# The Fashion Police: British bobbies tired of foot high helmets toppling off



## kwflatbed (Dec 29, 2004)

*London plans haute cop-ture*









British police officer, 2006. (AP Photo/Hermann 

LONDON - Scotland Yard has called the fashion police.
The bobby's uniform of the British police force may be iconic, but many officers are tired of their foot-high helmets toppling off when they chase suspects. 
The force has recruited students from the London College of Fashion, whose alumni include shoemaker-for-the-stars Jimmy Choo, to help redesign the uniform for the 21st Century, Metropolitan Police Deputy Assistant Commissioner Steve Roberts said Sunday.
As part of the project, students will reassess the bell-shaped helmets, which are made of cork.
"We will be working with the London College of Fashion to see how we can retain the traditions of the Met while ensuring our uniform is fit for 21st Century policing," Roberts said.
Members of the public, police officers and the Metropolitan Police Authority will be asked for their opinions on the new design, and a group of 50 male and female officers will test it, police said.

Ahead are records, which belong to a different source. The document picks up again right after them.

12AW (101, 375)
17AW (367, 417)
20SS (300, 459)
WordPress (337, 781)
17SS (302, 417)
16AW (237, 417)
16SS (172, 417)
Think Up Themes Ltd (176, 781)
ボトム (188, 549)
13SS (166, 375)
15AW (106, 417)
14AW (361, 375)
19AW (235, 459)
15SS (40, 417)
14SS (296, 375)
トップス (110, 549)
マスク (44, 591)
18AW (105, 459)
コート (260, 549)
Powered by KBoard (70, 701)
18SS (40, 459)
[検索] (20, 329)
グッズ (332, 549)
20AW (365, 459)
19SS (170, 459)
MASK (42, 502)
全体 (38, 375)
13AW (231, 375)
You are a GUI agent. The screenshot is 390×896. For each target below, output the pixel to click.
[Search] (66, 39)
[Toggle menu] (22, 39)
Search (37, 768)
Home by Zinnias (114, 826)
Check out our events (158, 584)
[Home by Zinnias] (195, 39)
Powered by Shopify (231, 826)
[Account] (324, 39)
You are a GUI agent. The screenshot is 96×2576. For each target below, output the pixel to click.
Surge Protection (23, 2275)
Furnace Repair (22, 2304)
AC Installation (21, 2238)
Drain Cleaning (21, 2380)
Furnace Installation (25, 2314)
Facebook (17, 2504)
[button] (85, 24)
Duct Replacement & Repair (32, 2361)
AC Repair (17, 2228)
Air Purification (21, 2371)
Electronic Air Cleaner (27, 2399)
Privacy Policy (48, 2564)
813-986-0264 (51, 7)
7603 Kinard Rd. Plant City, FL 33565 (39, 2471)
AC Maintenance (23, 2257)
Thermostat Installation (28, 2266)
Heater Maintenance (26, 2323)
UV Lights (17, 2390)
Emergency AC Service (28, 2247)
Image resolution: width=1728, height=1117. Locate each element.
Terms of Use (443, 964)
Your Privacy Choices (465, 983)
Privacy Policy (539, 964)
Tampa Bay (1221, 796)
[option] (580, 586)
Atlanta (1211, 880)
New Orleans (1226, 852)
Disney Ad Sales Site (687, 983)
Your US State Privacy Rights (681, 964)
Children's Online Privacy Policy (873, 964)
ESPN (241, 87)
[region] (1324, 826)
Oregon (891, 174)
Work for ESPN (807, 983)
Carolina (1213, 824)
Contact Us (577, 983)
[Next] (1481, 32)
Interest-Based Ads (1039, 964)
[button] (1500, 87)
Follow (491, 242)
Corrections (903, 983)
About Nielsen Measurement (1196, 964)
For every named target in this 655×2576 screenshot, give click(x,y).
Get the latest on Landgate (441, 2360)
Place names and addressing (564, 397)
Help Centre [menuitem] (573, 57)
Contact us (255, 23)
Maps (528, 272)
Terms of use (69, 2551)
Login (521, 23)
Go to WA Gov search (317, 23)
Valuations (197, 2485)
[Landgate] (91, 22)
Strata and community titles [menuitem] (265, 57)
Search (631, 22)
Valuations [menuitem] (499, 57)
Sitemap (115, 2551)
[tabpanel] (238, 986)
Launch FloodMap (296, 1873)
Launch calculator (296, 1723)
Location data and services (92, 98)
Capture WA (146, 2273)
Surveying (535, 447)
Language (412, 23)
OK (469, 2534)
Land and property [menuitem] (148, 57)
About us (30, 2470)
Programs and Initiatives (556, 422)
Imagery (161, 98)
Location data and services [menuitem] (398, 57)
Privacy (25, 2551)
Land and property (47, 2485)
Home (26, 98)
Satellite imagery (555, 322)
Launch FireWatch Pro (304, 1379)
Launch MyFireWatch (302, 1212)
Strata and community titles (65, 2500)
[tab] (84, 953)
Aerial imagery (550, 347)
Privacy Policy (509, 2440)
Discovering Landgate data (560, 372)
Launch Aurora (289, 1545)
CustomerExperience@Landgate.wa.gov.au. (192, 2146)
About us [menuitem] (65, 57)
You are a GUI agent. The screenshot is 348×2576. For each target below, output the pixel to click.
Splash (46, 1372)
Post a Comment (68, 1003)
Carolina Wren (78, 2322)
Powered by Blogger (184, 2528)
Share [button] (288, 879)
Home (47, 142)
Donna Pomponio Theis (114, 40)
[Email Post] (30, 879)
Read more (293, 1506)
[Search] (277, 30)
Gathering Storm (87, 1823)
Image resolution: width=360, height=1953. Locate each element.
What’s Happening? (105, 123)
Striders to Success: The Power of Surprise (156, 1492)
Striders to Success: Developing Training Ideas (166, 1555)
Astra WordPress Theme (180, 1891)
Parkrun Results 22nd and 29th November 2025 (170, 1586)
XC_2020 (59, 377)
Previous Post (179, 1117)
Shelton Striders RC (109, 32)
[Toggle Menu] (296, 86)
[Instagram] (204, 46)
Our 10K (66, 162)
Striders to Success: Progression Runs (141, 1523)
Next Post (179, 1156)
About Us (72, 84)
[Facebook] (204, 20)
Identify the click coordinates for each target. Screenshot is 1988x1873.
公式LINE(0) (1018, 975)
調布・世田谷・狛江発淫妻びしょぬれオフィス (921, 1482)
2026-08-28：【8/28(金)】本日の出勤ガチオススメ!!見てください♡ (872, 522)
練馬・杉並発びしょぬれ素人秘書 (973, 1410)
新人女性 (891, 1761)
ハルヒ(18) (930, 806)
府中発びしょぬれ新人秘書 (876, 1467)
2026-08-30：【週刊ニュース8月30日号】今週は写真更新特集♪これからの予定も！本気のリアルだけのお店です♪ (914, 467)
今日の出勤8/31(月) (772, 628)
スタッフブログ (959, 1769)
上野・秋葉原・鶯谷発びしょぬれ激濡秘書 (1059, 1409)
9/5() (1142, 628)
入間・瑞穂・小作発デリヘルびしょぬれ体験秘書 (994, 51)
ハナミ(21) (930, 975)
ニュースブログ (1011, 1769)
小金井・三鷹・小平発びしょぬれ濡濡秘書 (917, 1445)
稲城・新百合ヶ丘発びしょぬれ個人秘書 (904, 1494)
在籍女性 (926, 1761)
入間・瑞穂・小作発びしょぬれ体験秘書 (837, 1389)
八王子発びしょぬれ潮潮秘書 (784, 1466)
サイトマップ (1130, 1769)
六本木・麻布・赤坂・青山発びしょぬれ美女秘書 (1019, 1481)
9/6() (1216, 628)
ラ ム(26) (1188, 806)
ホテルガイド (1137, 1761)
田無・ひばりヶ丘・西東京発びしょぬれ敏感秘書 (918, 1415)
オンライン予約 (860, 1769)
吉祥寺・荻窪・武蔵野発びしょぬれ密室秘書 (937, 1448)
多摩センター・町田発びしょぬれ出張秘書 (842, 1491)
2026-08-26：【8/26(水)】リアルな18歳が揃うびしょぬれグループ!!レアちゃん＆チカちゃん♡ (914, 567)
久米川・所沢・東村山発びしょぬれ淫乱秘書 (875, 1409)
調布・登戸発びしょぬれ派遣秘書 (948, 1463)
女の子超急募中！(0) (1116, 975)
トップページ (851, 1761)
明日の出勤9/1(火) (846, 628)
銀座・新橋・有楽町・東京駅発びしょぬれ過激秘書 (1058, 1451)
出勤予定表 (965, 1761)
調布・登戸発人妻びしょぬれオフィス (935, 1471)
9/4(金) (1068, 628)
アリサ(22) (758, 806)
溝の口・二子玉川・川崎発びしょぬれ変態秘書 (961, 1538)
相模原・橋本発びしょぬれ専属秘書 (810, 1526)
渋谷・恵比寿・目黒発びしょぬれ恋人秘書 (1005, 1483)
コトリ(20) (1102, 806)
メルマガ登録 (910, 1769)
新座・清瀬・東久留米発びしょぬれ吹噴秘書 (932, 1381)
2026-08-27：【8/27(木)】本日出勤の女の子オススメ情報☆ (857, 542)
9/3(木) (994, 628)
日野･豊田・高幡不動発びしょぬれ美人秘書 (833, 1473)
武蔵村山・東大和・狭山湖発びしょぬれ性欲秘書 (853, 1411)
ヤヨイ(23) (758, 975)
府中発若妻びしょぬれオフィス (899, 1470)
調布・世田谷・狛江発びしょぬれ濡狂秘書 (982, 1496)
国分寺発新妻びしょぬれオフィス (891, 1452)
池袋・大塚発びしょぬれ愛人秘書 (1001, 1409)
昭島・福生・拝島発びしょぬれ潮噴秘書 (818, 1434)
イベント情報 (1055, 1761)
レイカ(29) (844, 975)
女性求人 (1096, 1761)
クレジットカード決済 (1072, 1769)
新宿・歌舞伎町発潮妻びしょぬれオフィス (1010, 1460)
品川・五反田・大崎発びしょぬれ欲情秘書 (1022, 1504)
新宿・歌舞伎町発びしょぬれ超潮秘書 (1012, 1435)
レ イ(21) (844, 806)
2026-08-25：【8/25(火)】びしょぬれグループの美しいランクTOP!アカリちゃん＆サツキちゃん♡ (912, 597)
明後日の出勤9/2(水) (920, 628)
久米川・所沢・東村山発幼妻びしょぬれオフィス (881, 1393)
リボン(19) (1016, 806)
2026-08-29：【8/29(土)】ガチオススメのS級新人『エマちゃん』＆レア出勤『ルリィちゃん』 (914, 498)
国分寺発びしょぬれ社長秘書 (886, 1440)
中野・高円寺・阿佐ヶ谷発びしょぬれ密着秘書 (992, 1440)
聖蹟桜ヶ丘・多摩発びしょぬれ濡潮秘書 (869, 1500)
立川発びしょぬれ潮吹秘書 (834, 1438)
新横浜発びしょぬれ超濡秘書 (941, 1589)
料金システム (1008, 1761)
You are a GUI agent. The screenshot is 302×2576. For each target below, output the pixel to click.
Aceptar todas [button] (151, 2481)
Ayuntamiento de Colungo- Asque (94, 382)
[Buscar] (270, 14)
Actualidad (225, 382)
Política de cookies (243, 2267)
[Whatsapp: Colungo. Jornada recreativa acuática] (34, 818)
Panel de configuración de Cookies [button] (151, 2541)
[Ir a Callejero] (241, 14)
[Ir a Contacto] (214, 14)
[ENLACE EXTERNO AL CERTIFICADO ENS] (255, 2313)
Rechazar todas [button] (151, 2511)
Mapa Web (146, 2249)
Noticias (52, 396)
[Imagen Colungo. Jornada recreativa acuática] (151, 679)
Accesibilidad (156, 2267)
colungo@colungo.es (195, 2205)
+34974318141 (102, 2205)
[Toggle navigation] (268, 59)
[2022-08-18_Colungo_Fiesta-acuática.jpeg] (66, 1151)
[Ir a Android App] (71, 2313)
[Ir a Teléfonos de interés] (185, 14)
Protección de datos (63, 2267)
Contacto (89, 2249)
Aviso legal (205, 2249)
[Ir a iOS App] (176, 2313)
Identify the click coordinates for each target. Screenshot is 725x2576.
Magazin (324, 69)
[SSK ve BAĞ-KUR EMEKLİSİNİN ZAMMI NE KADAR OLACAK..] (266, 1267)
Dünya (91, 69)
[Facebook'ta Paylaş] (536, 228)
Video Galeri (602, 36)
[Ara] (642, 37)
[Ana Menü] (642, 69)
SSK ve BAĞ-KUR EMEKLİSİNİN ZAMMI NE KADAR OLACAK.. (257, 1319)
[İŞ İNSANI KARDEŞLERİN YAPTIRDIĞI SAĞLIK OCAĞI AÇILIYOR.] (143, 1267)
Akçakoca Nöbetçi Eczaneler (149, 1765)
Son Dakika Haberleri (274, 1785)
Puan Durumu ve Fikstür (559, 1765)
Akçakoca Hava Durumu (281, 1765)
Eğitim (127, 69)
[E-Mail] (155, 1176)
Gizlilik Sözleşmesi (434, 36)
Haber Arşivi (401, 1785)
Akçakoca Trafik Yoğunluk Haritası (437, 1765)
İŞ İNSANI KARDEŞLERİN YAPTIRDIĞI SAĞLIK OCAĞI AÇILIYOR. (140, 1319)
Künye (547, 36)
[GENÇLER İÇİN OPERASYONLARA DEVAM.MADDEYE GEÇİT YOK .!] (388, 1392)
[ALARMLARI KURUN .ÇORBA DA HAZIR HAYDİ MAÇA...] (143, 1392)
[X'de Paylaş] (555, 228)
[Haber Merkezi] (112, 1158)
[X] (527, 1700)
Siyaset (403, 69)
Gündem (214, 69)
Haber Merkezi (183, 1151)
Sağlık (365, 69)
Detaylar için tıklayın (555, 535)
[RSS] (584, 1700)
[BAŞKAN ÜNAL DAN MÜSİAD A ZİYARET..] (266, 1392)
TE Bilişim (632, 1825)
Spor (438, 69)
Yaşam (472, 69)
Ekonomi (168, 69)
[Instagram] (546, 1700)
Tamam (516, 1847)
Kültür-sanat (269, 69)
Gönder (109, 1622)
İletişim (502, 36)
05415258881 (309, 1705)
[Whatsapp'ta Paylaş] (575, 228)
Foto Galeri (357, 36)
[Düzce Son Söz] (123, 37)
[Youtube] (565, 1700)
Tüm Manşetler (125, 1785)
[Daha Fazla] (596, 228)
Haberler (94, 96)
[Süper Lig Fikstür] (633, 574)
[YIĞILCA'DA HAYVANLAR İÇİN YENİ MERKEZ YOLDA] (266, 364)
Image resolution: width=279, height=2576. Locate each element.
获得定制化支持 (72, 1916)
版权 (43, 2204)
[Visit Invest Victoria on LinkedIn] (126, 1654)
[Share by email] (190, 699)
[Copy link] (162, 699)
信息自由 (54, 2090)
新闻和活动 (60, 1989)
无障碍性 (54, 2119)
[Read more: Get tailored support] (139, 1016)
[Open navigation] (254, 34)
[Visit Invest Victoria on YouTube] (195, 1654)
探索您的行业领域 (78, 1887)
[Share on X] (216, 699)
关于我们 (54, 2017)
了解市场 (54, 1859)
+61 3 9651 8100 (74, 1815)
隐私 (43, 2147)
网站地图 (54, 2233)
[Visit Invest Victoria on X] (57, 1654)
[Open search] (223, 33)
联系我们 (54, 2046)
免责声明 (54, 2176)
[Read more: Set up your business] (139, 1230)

Information From: AP Wire Services


----------



## Inspector (Nov 13, 2006)

British police have used these helmets only when assigned to foot patrol. Cruiser officers have long lost the traditional head garb as it could not be word in a car. Their hats were more like our uniform hats (like the one seen in the background but dark blue). History tells us the traditional "Bobby Helmet" was worn so an officer could quickly be spotted on the crowded streets of London. Perhaps they, like police in Bermuda, will compromise by some officers wearing the helmet in high-visibility tourist areas where their jobs consist mostly of giving directions and posing for photos while the more active officers wear more practical headgear.


----------



## IrishTrooper (Apr 11, 2007)

The British are high on tradition and for that reason the traditional police helmet will continue to be worn but only on say ceremonial occasions and public relations duties.

As previously stated, they are not worn whilst on mobile patrols and are not really suitable for modern day operational policing.

Cheers.


----------